The occurrence is hosted within a north-trending belt of Upper Triassic Nicola Group intermediate volcanic, volcaniclastic, and sedimentary rocks. These greenstones comprise massive chlorite-epidote altered andesite and basalt, augite porphyry, andesitic flow breccia and tuff, with minor interbedded argillite, conglomerate, and limestone. The attitudes of tuffaceous horizons and sedimentary bedding indicate that the axis of a north-plunging syncline passes through Mineral Hill. Lower Jurassic granitic batholiths intrude the Nicola Group sequence both west and northeast of Stump Lake, and scattered granodiorite outcrops occur in the vicinity of the camp. In addition to the regional north- to northeast-trending Quilchena and Stump Lake fault systems, numerous subsidiary faults form a complex fracture network that appears to control alteration and mineralization. The andesitic rocks are characteristically bleached, pervasively silicified, pyritic, and brecciated. Mineralization occurs in numerous quartz, and less commonly calcite, veins that generally strike northward and dip steeply to the east.
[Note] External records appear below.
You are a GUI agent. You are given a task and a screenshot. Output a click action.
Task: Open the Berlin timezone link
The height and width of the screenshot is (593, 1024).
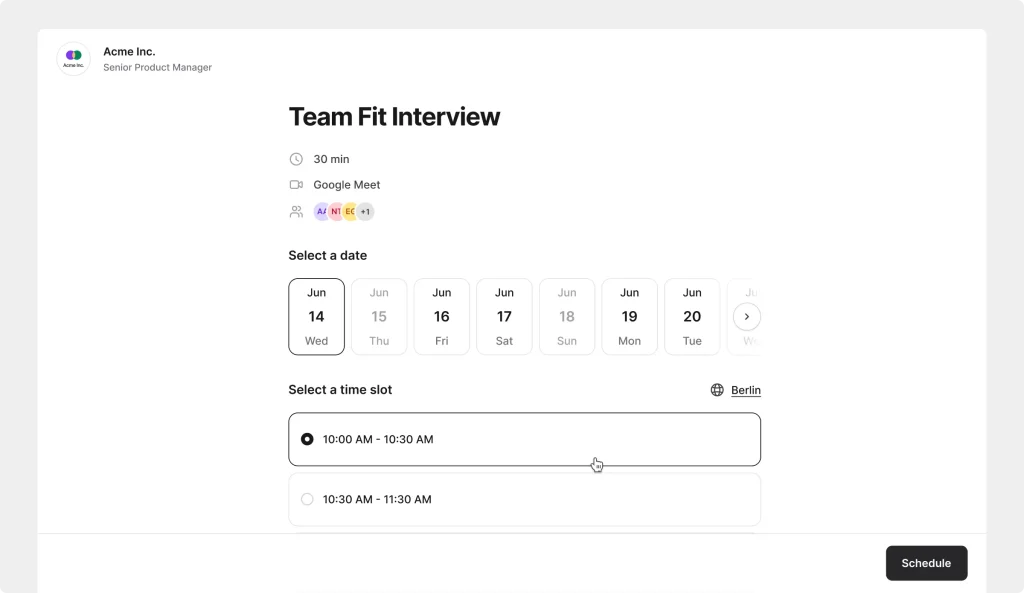click(745, 390)
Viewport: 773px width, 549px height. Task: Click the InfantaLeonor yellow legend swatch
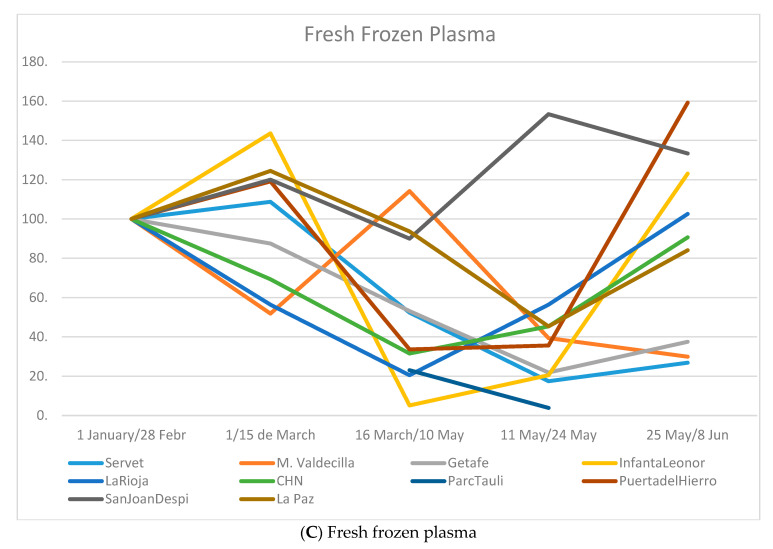(599, 463)
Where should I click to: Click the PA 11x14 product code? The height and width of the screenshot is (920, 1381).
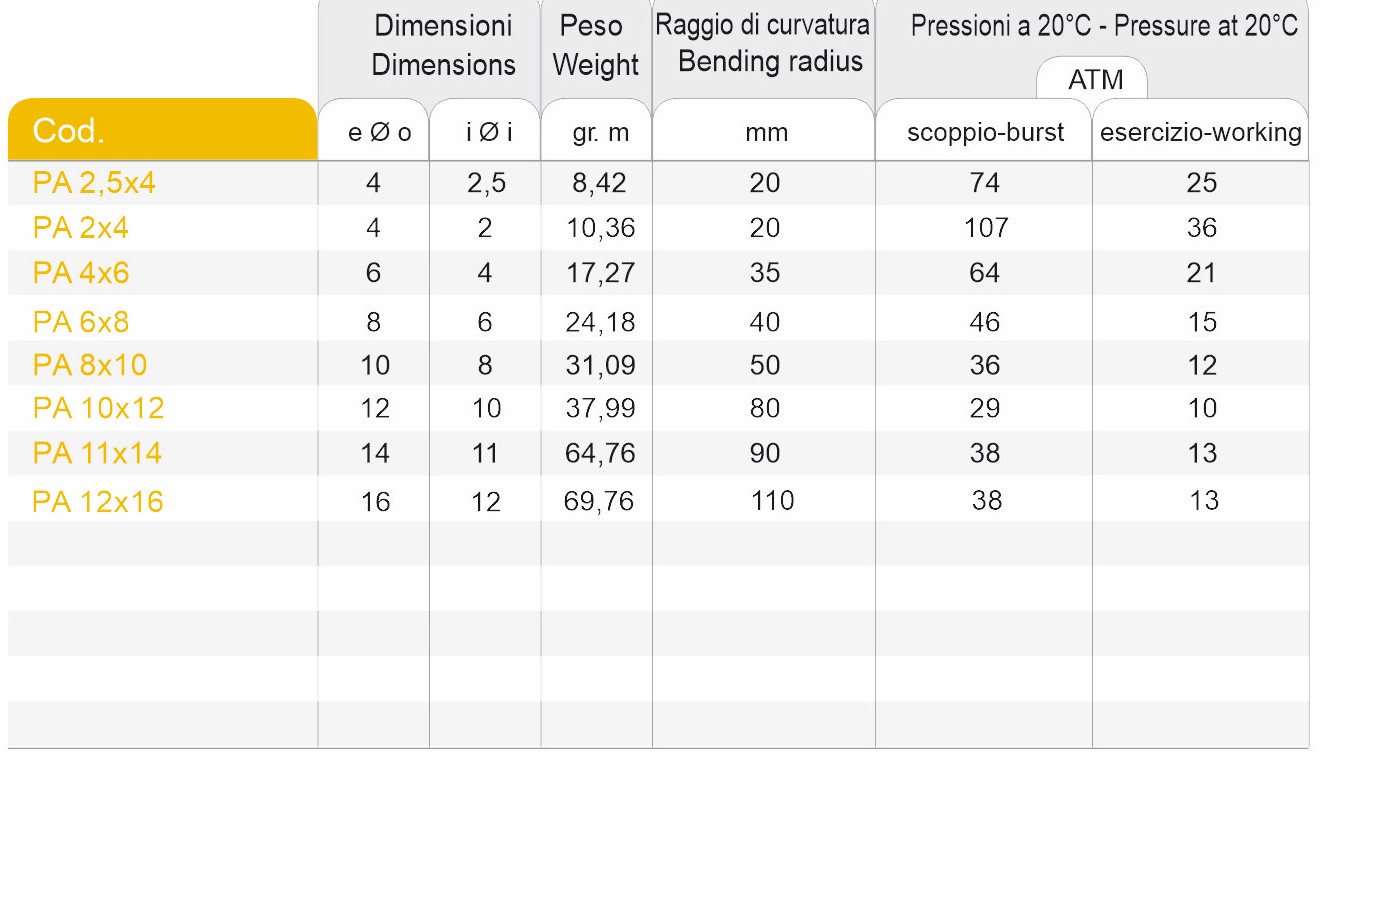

The Maybelle Fraction showing is interpreted to represent the extension of the Joshua (092ISE109) and Tubal Cain (092ISE108) vein systems. Diamond drilling completed in 1983 intersected mineralized quartz veins and veinlets hosted within strongly altered and brecciated greenstone. The altered wallrock contains up to 5 per cent pyrite, together with minor galena and chalcopyrite, and returned assays of up to 71.99 grams per tonne silver, 1.75 per cent lead, 0.66 per cent zinc, 0.06 per cent copper, and 0.75 grams per tonne gold over 1.2 metres (Assessment Report 13152). Sulphide minerals also occur as blebs within the quartz veins; however, these veins have generally yielded low assay values (Assessment Report 41373).